The word Pewabic is derived from the Ojibwa (or Chippewa) word "wabic", which means metal, or "bewabic", which means iron or steel, and specifically referring to the "Pewabic" Upper Peninsula copper mine where Ms. Stratton walked with her father. The company is well known for the unusual iridescent glaze covering the pottery and tiles created in a manner outlined by the International Arts and Crafts movement.

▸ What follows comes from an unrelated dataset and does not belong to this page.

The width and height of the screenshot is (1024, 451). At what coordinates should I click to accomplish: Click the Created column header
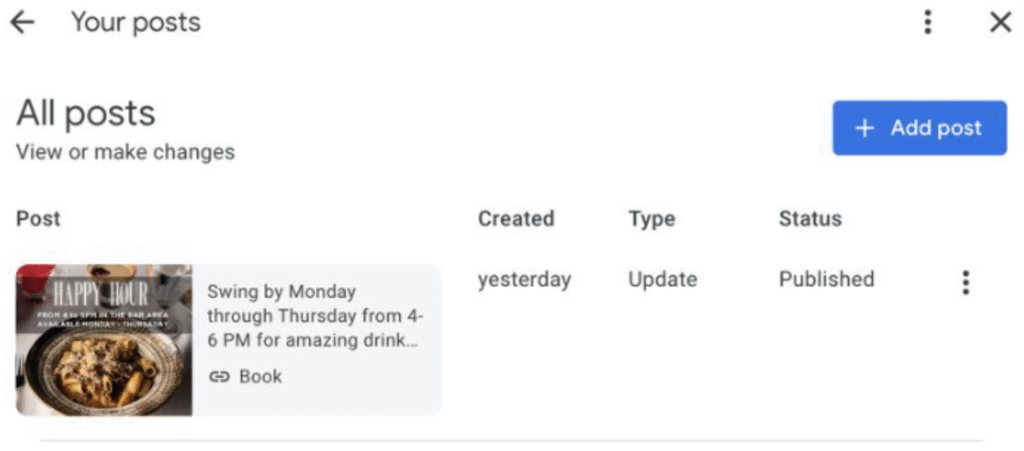pyautogui.click(x=515, y=218)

In 1991, Pewabic Pottery was designated as a National Historic Landmark (see also List of National Historic Landmarks in Michigan). As Michigan's only historic pottery, the center continues to operate in a 1907 Tudor Revival building as a non-profit educational institution. They offer classes in ceramics, hold exhibitions, sell pottery made in house, showcase and sell artists from across the United States, and offer design and fabrication services for public and private buildings.

Museum and galleries
The museum's exhibits focus on the company's role in the history of Detroit, the Arts and Crafts movement in America and the development of ceramic art in the country. The galleries also showcase new works by modern ceramic artists.

Famous works
Pewabic Pottery produces many kinds of hand made decorative objects. They are part of the collections of the Detroit Institute of Arts, the University of Michigan Museum of Art, and the Freer Gallery of Art. 

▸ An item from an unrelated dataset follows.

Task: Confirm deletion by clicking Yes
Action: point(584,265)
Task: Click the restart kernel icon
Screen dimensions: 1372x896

Under Mary Stratton's artistic leadership, Pewabic Pottery employees created lamps, vessels, and architectural tiles. Architectural pieces have been a staple in Pewabic's history. They were known for their iridescent (like an oil slick with an incredible translucent quality and a phantasmagoric depth of color) glazes. Architectural tiles were used in churches, concert halls, fountains, libraries, museums, schools and public buildings. The studio's work graces numerous edifices throughout Michigan and the rest of the United States. Noteworthy examples include Herzstein Hall at Rice University in Houston, Texas, and the Shedd Aquarium in Chicago. Illinois. Detailed maps of public installations in the Detroit Metropolitan Area and the U.S.A. are available. See Architectural tile infra.

Particularly notable was the company's work at the Basilica of the National Shrine of the Immaculate Conception in Washington, D.C., consisting of arches outlined with iridescent Pewabic tile, huge ceramic medallions set in the ceiling, and fourteen Stations of the Cross for the crypt.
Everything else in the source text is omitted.